== Parts of the exercise ==
1 – Which people does the Afghanistan refugees article name?
2 – Can you repeat everything in the Afghanistan refugees article from "Confirming that processing" down to "to 150 Britons.", word for word?

== Article ==
:::

Afghanistan: 500,000 refugees could flee the country this year, says UN

·5 min read
Evacuees in Afghanistan
Evacuees in Afghanistan

Half a million refugees could flee Afghanistan by the end of this year, the United Nations has said, as the UK drew its civilian evacuation to a close.

The warning was issued by the organisation on Friday ahead of the final withdrawal of US troops by August 31, after which the country is expected to descend into further violence and instability.

While the humanitarian emergency is currently contained within Afghanistan, the United Nations High Commissioner for Refugees (UNHCR) told reporters it was preparing for a worst-case scenario of “around 500,000 new refugees in the region”.

It came as Ben Wallace, the Defence Secretary, announced on Friday morning that UK evacuation had entered its final stages and admitted that approximately 1,000 Afghans eligible to come to Britain may not “make it” in time.

Confirming that processing facilities at the Baron Hotel, outside the capital’s airport, had been closed, he added that he felt “deep regret” that not everyone eligible had been evacuated.

While almost 14,000 people have been evacuated through Operation Pitting, the number remaining in Afghanistan is thought to include between 800 and 1,100 Afghans, as well as 100 to 150 Britons.

Prime Minister describes situation as ‘extremely horrible’

Speaking afterwards, Boris Johnson described the situation as “extremely horrible” but insisted that the Government would “shift heaven and earth” to help Afghans still in the country after the withdrawal.

However, when asked whether the withdrawal was a national humiliation, he appeared to point the finger at Joe Biden, the American President, adding: “The timing of this is certainly not the one that this country would have chosen, and I think that everybody understands that.”

:::

== Dataset excerpts ==
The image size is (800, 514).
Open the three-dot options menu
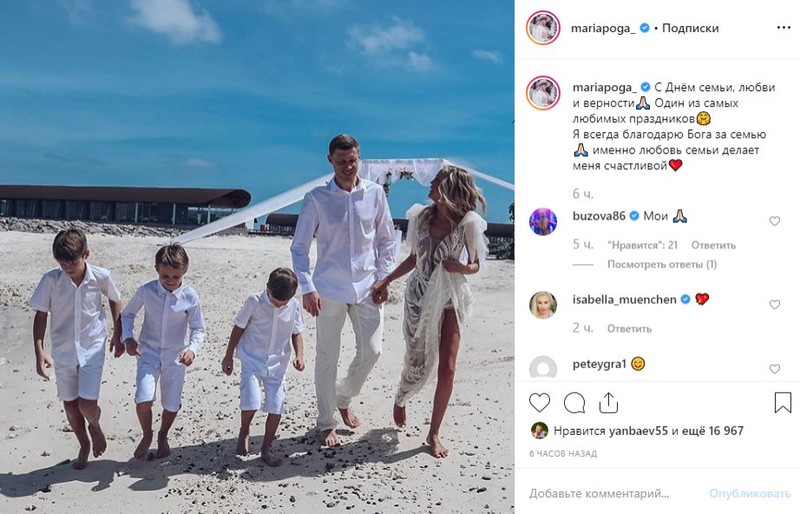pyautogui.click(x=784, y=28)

:::

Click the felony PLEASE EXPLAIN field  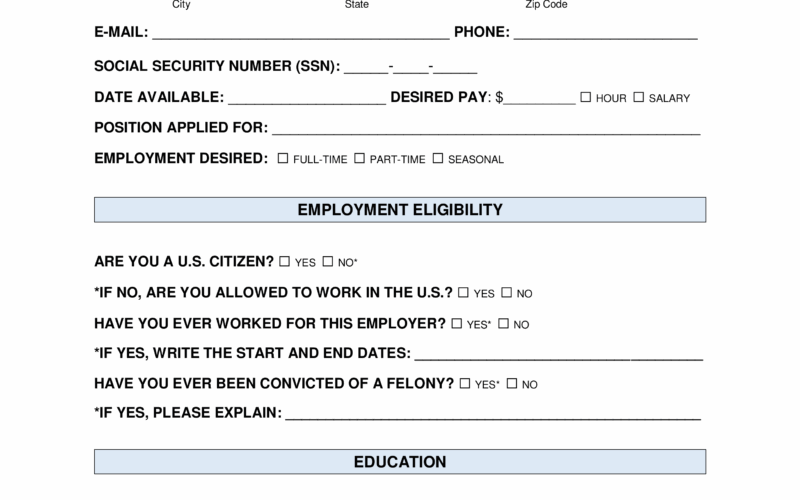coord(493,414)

:::

== Answers per task ==
1 –
Ben Wallace
Boris Johnson
Joe Biden

2 –
Confirming that processing facilities at the Baron Hotel, outside the capital’s airport, had been closed, he added that he felt “deep regret” that not everyone eligible had been evacuated.

While almost 14,000 people have been evacuated through Operation Pitting, the number remaining in Afghanistan is thought to include between 800 and 1,100 Afghans, as well as 100 to 150 Britons.